In this work, TiO2, SnSe and their composites with different mass ratios of SnSe were fabricated by using cost-effective chemical route. The structural, optical, morphological, and antibacterial properties of the composites were systematically evaluated and compared with those of TiO2 and SnSe. Formation of anatase phase of TiO2 and orthorhombic structure of SnSe were confirmed through their respective X-ray diffraction (XRD) patterns. The results were supported by Raman analysis, which showed the characteristic vibrational modes of TiO2 and SnSe. For the TiO2-SnSe composites, broadening and a systematic shift towards higher wavenumbers was observed with the increase of SnSe concentration. Furthermore, a change in the surface morphology of TiO2-SnSe composites from agglomerated nanoparticles to plates-like nanostructures was observed for varying content of SnSe.

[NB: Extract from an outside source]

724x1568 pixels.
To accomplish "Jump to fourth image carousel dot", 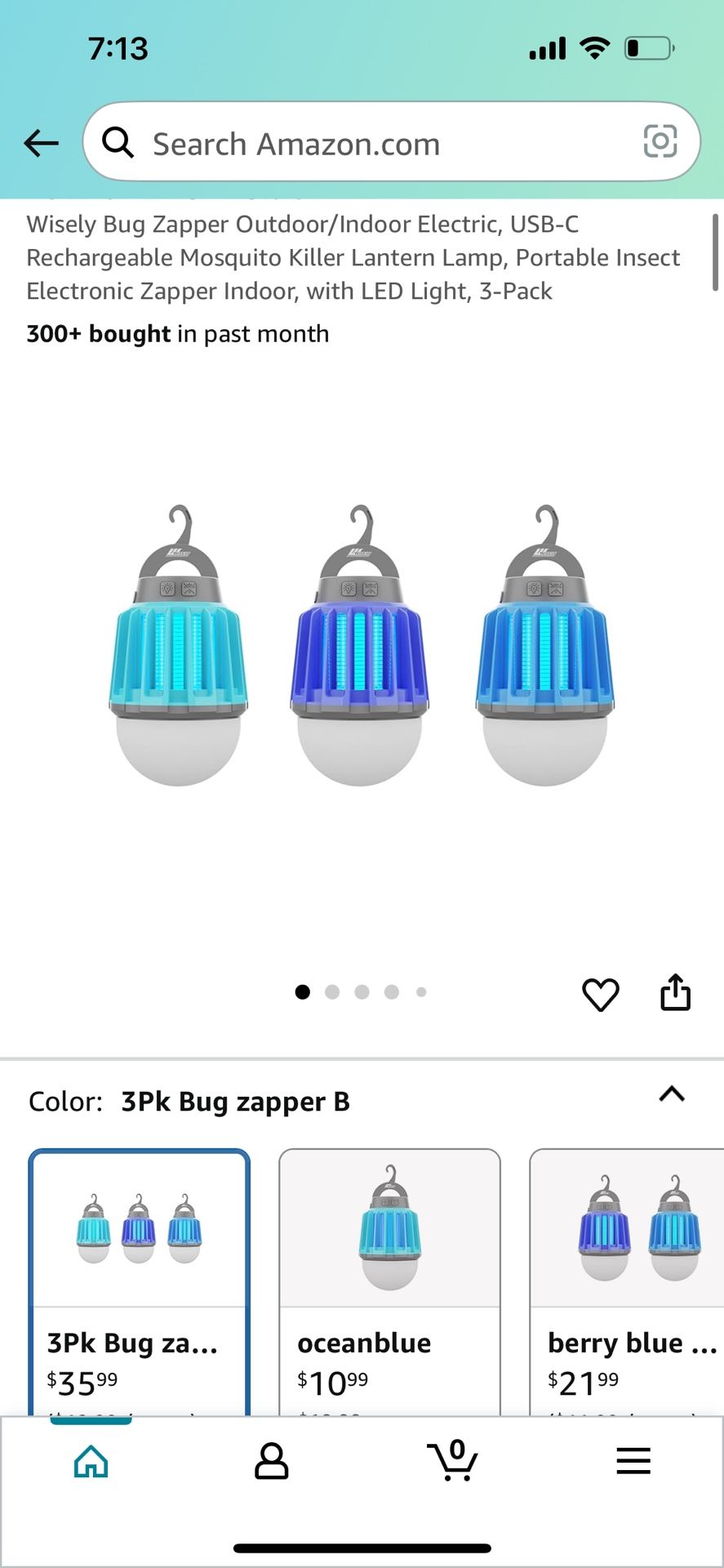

Compared to pure TiO2, the TiO2-SnSe composites exhibited a significant shift in the spectral response towards visible region. A red-shift in the energy bandgap values from 3.25 eV (pure TiO2) to 2.42 eV (TiO2-75% SnSe) was observed. The antibacterial performance of TiO2, SnSe and their composites was evaluated against the Staphylococcus aureus (S. aureus) and Escherichia coli (E. coli) strains under visible light. Compared to TiO2 and SnSe, the composites revealed a superior antibacterial activity by exhibiting larger zones of inhibition. Furthermore, the minimum inhibitory concentration of TiO2-75% SnSe for S. aureus and E. coli was respectively determined to be 0.25 ± 0.01 and 1.50 ± 0.01 mg/mL, which was substantially lower than the TiO2. Moreover, TiO2-SnSe composites were found to be biocompatible, as more than 80% of RBCs remained viable.